Prof. Dr. Taşkıner Ketenci, bir konuşmasında sosyal medyayı anlatırken Sabahattin Ali’nin Kürk Mantolu Madonna kitabına atıfta bulunarak şunu söylüyor:
“Raif Efendi, sevdiği kadını arayan, ona karşı derin bir özlem duyan bir karakterdir. Eğer bu çağda yaşasaydı, sosyal medya üzerinden Maria’yı bulur, evlenir ve hatta boşanmış bile olurdu.”
Buradan çıkartacağımız sonuç, iletişimden ziyade, sosyal medyanın bizim hayatımızı nasıl şekillendirdiğidir.
Değerler değişti, öncelikler altüst oldu…
Artık sosyal medya bize nasıl yaşamamız gerektiğini, hangi tatili yapacağımızı, hangi restoranda yemek yememiz gerektiğini, hatta nasıl doğum yapacağımızı bile dikte ediyor. Ve bizde fütursuzca tüketiyoruz…

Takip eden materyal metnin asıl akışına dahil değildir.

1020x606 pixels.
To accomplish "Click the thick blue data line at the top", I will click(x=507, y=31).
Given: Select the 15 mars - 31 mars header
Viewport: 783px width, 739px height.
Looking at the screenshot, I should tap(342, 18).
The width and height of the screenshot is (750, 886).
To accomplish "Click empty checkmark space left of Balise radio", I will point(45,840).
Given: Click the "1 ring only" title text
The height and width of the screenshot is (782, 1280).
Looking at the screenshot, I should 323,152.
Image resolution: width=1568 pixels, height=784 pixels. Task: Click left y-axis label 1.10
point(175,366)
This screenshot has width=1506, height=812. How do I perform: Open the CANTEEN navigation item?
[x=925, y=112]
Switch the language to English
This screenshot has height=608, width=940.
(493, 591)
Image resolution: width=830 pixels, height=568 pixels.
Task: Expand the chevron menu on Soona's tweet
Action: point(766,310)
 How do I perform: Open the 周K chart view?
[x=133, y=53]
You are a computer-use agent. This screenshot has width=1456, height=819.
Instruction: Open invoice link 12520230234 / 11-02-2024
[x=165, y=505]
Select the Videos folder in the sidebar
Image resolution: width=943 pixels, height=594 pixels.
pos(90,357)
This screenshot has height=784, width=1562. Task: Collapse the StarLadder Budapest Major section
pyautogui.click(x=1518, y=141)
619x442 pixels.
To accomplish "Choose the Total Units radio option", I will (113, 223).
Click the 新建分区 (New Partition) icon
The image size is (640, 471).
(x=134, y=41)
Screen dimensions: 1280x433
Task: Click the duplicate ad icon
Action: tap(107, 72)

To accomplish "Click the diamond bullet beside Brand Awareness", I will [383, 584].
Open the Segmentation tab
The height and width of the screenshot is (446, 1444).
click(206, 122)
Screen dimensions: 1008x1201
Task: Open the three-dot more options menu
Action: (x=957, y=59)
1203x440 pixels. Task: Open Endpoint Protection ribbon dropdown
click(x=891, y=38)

Sosyal medya, kim olduğumuzu değil, kim olmamız gerektiğini empoze ediyor. Orada gördüğümüz o mükemmel hayatlara özenerek, “mış gibi” yaşamak için kendimizi paralıyoruz.
En kötüsü de ne biliyor musunuz?
Bu sanal dünyada var olabilmek için mahremiyetimizi parça parça yok ediyoruz.
Şahsi durumlarımızı kendi annemize babamıza dahi anlatmaktan imtina ettiğimiz bir nesilden, sosyal medya da kocasıyla sahura kadar ne yaptığını anlatan bir nesil haline geldik.
Herkesin ağzında bir medeniyet ama yaşantılar teşircilikten ibaret.
Mahremiyet duygumuzu nerede bıraktık?
Bir insanın iç dünyası mahremiyetidir. Bir insanın eşiyle olan ilişkisi mahremiyetidir. Bir insanın aile sorunları mahremiyetidir. Ama artık bunları herkesin gözleri önüne sermek bir meziyet sayılıyor.
Medeniyet… Kelime anlamı “şehirleşmek” olsa da, esasen insana kendini kontrol edebilme yetisi kazandıran değerler bütünüdür. Ancak geldiğimiz noktada, mahremiyetin yerini teşhircilik, medeniyetin yerini şov dünyası aldı.
Özel hayatını ulu orta anlatanlar bunu medeniyet zanneder oldu.
İşin ironik yanı ise, muhafazakarlıktan burun kıvıranlar, en mahrem anlarını teşhir etmeyi ‘çağdaşlık’ olarak adlandırdı.
Ancak, nasıl ki teşircilik medeniyet değilse, mahremiyette muhafazakarlık değildir.
Kişinin mahremiyeti, kendi sınırı, kendine özel olanıdır. Ne güzel demiş Cemil Meriç, ‘’Mahremiyet, insanın kendine saygısının en büyük göstergesidir" diye.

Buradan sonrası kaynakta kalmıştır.